Previously: 10 Key Articles About Foxconn, Foxconn as Alchemy: Magic Multipliers, Foxconn Destroys Single-Family Homes, Foxconn Devours Tens of Millions from State’s Road Repair Budget, The Man Behind the Foxconn Project, A Sham News Story on Foxconn, Another Pig at the Trough, Even Foxconn’s Projections Show a Vulnerable (Replaceable) Workforce, Foxconn in Wisconsin: Not So High Tech After All, Foxconn’s Ambition is Automation, While Appeasing the Politically Ambitious, Foxconn’s Shabby Workplace Conditions, Foxconn’s Bait & Switch, Foxconn’s (Overwhelmingly) Low-Paying Jobs, The Next Guest Speaker, Trump, Ryan, and Walker Want to Seize Wisconsin Homes to Build Foxconn Plant, Foxconn Deal Melts Away, “Later This Year,” Foxconn’s Secret Deal with UW-Madison, Foxconn’s Predatory Reliance on Eminent Domain, Foxconn: Failure & Fraud, Foxconn Roundup: Desperately Ill Edition, Foxconn Roundup: Indiana Layoffs & Automation Everywhere, Foxconn Roundup: Outside Work and Local Land, Foxconn Couldn’t Even Meet Its Low First-Year Goal, Foxconn Talks of Folding Wisconsin Manufacturing Plans, WISGOP Assembly Speaker Vos Hopes You’re Stupid, Lost Homes and Land, All Over a Foxconn Fantasy, Laughable Spin as Industrial Policy, and Foxconn: The ‘State Visit Project.’
The question that I still don’t have any answer for is why Vos and Fitz were so hell-bent to completely own the Foxconn fiasco. So hell-bent that they enshrined their ownership in the lame-duck session by freezing Evers out of WEDC and doing anything to fix the Foxconn problems.
It was pretty clear by the election that this deal was a towering brown steaming pile of legendary proportions, and was going to leave a streak on everyone that had anything to do with it. Were V&F really just dewy-eyed Terry Gao fan-boys, or were they trying to build some sort of firewall around something really ugly coming downstream? I tend to favor, without any hard evidence, option B.
I suspect that we haven’t got anywhere near the whole story yet. Vos and Fitz are likely to have to do a lot more wagon-circling before this is done.
You told them it was going to suck. Take a bow…
That is a critical question: why so all-in? Your chronology is spot-on, too: by the time of the November election, so many solid national assessments made clear that this was a sham. They could have walked away and blamed Walker.
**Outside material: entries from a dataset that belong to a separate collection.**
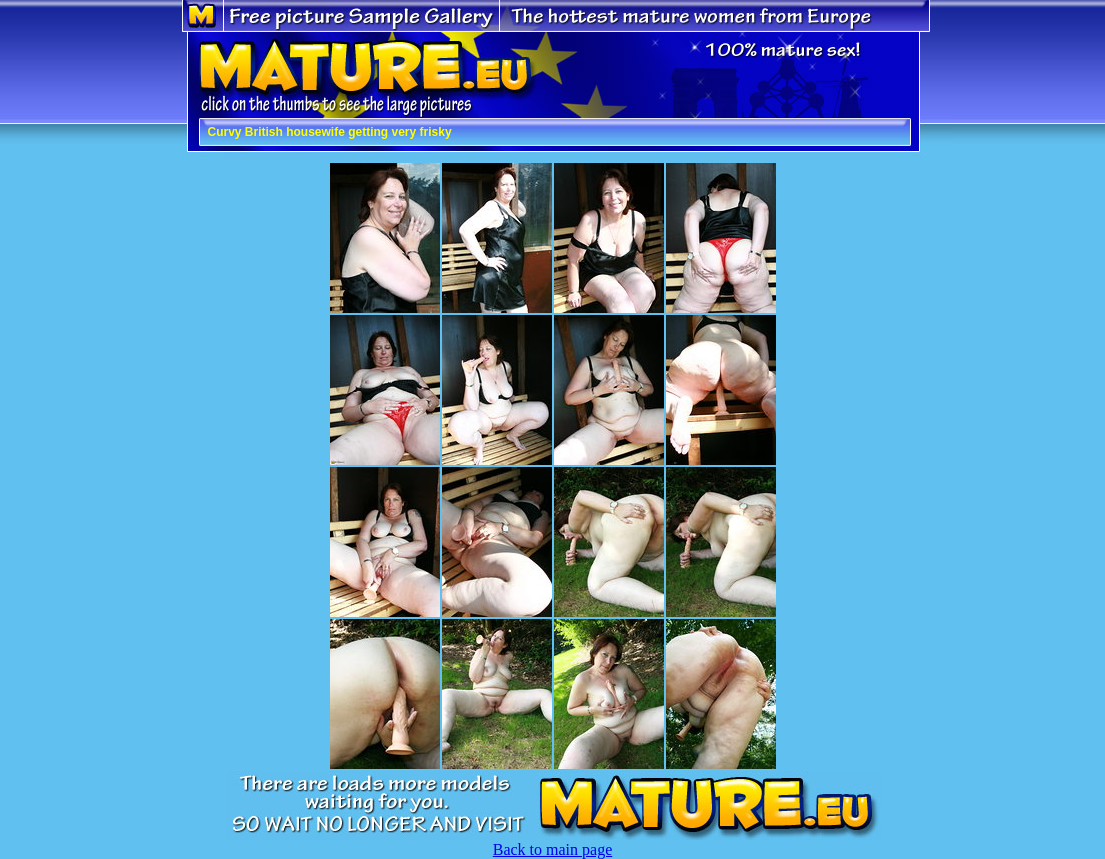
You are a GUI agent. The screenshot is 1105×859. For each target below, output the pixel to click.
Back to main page (553, 849)
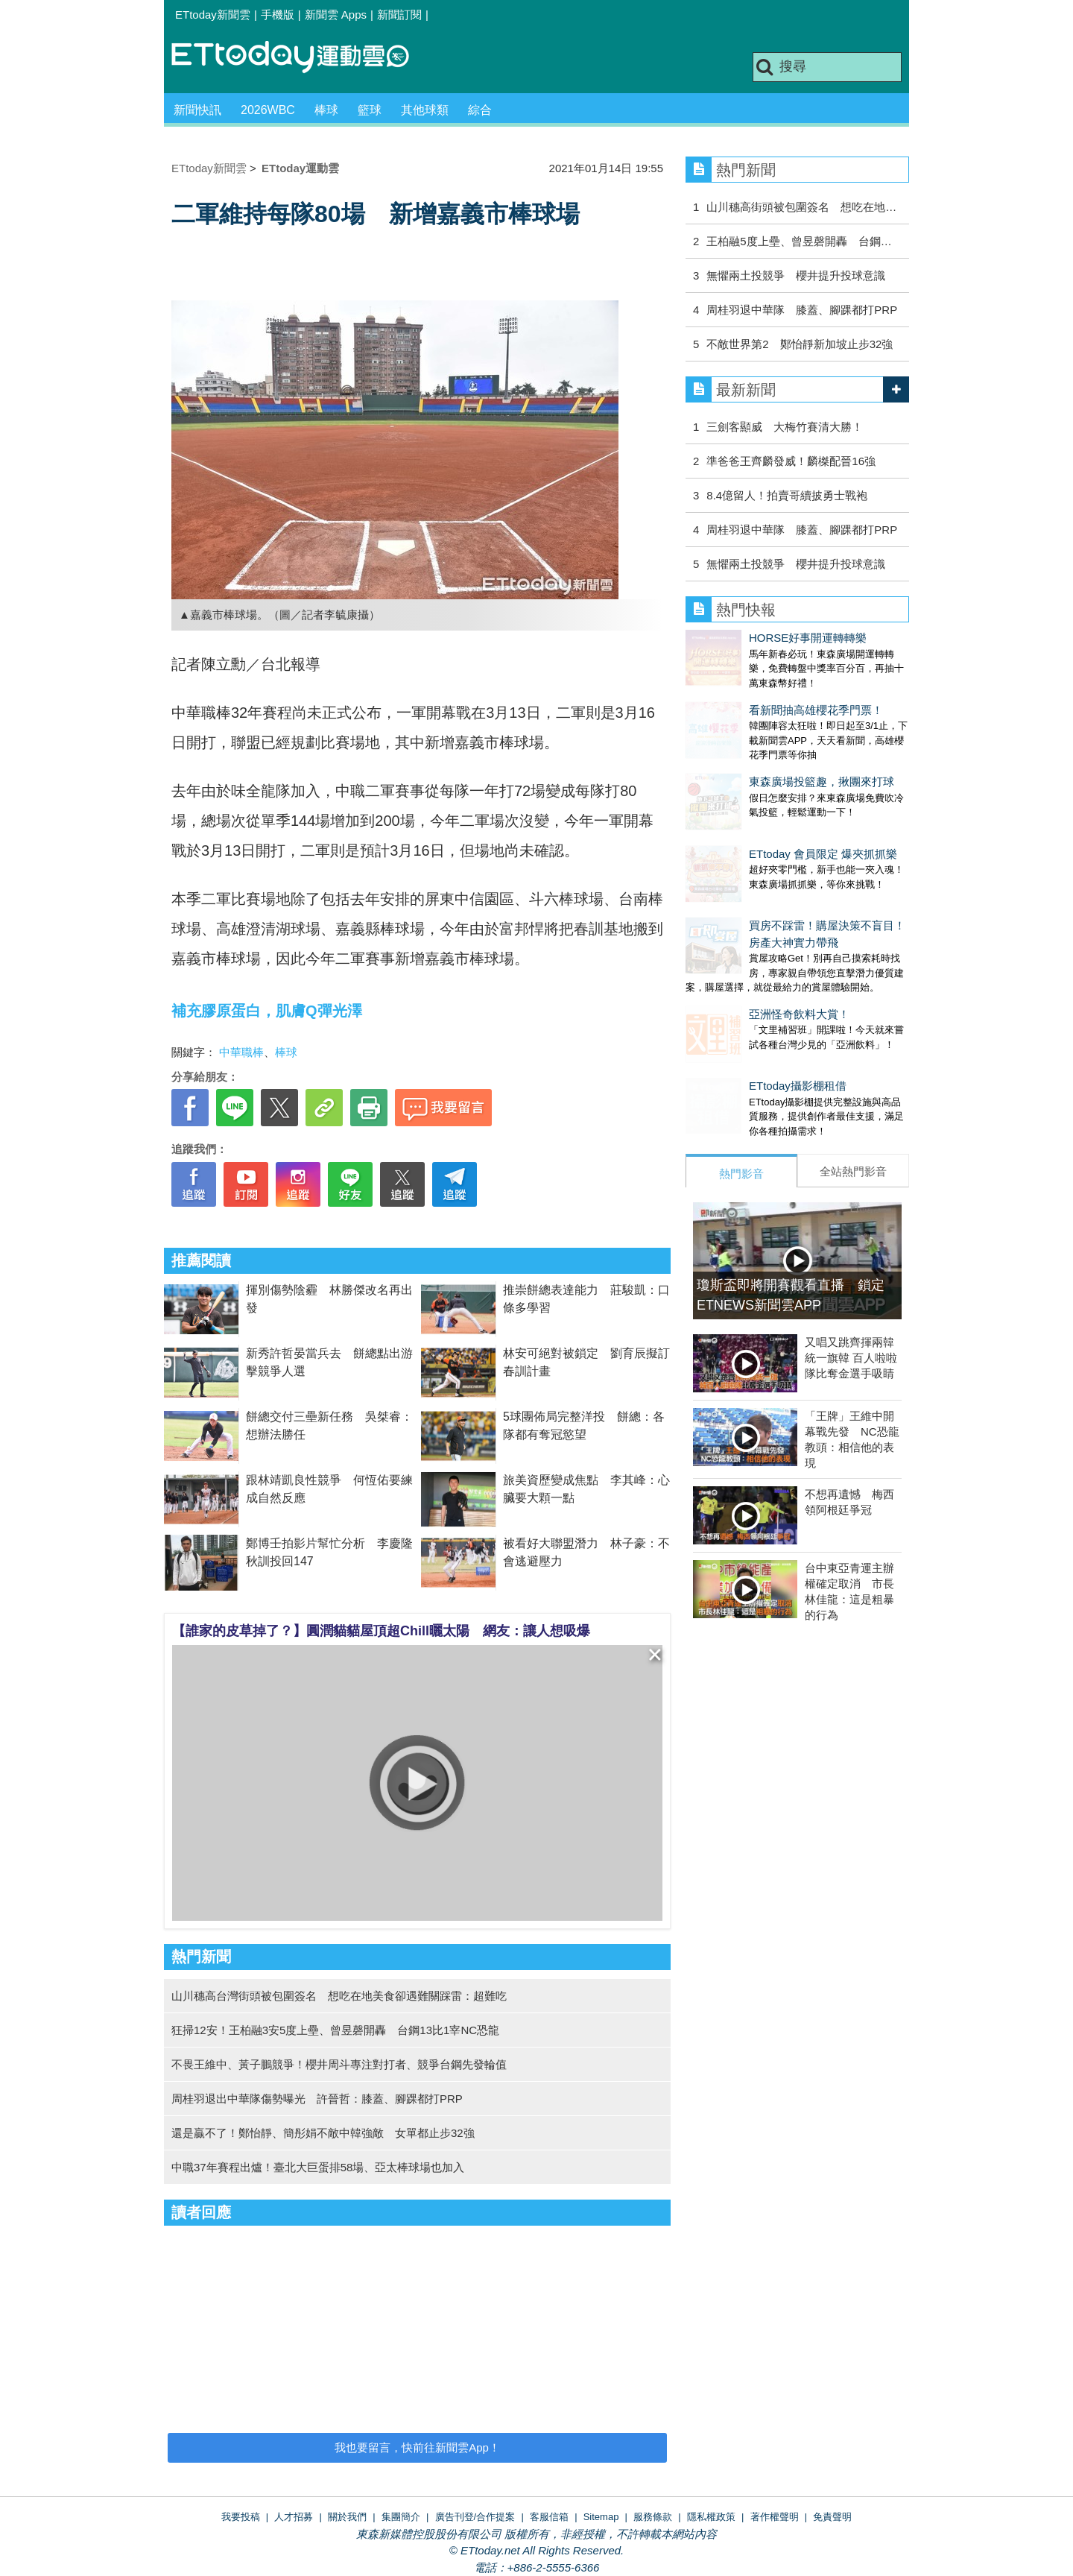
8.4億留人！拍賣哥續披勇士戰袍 (786, 495)
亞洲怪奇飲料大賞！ (736, 954)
They’ve stuck with this fiasco (even now.)
It doesn’t seem that it’s just obstinacy, and so your hunch that it’s something else is credible and compelling.
We’re likely to learn more, and none of it good…
Willy Shih, writing in Urban Milwaukee, has an informative technical article fleshing out what I have been harping on RE: Foxconn Glass.
https://urbanmilwaukee.com/2019/02/08/why-foxconns-chinese-style-didnt-translate/
The takeaway is that this was either an astoundingly shoddy job of systems engineering the project, or it was all a scam. Scam is way more probable than Foxconn not knowing how to make LCD displays…
Thanks much for this link. Great reading. Your take on the probabilities is obviously sound, as you’ve previously outlined production requirements (and limitations) of the original, grandiose promises the Walker Admin made for manufacturing at the plant. Walker thought he knew politics well enough to carry him through November, and it seems nothing mattered more to him than that.